THE TASK
Return exactly the listing's lines, from its first line to the line holding "Task: Close the confirmation dialog with X", ends included.

----

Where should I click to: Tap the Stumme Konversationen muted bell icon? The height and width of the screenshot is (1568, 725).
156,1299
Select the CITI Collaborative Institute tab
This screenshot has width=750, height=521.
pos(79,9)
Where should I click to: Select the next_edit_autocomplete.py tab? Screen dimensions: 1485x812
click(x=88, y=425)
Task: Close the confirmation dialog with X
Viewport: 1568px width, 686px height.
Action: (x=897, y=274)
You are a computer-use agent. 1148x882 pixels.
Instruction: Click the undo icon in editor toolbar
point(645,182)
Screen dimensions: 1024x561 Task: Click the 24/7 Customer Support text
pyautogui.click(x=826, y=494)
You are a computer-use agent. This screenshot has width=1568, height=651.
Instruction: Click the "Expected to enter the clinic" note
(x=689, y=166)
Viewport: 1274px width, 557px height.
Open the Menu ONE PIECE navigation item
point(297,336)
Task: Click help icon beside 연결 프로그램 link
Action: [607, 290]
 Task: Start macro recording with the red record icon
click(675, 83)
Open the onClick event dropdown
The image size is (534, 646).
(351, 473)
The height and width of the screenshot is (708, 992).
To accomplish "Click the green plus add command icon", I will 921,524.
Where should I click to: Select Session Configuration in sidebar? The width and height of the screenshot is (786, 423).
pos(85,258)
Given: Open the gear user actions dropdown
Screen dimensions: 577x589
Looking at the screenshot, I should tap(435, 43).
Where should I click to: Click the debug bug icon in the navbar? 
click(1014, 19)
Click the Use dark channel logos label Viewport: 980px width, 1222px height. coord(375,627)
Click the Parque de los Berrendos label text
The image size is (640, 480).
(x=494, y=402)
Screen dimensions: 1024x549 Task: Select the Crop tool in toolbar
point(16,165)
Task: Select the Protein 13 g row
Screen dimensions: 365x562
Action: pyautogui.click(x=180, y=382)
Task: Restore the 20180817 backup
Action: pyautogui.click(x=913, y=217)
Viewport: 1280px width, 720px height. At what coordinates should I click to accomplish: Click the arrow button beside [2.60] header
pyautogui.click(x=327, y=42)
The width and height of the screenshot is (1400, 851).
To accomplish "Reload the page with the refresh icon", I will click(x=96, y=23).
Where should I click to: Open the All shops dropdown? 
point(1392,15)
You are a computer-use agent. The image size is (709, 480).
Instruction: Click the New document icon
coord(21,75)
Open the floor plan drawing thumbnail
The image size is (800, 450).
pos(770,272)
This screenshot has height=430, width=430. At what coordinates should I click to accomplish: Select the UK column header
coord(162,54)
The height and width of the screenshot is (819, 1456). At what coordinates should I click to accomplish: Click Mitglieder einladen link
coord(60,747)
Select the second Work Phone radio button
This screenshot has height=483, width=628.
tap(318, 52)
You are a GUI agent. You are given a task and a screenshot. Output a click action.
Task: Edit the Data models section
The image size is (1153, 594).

----

WRITTEN REPLY
Where should I click to: Tap the Stumme Konversationen muted bell icon? The height and width of the screenshot is (1568, 725).
156,1299
Select the CITI Collaborative Institute tab
This screenshot has width=750, height=521.
pos(79,9)
Where should I click to: Select the next_edit_autocomplete.py tab? Screen dimensions: 1485x812
click(x=88, y=425)
Task: Close the confirmation dialog with X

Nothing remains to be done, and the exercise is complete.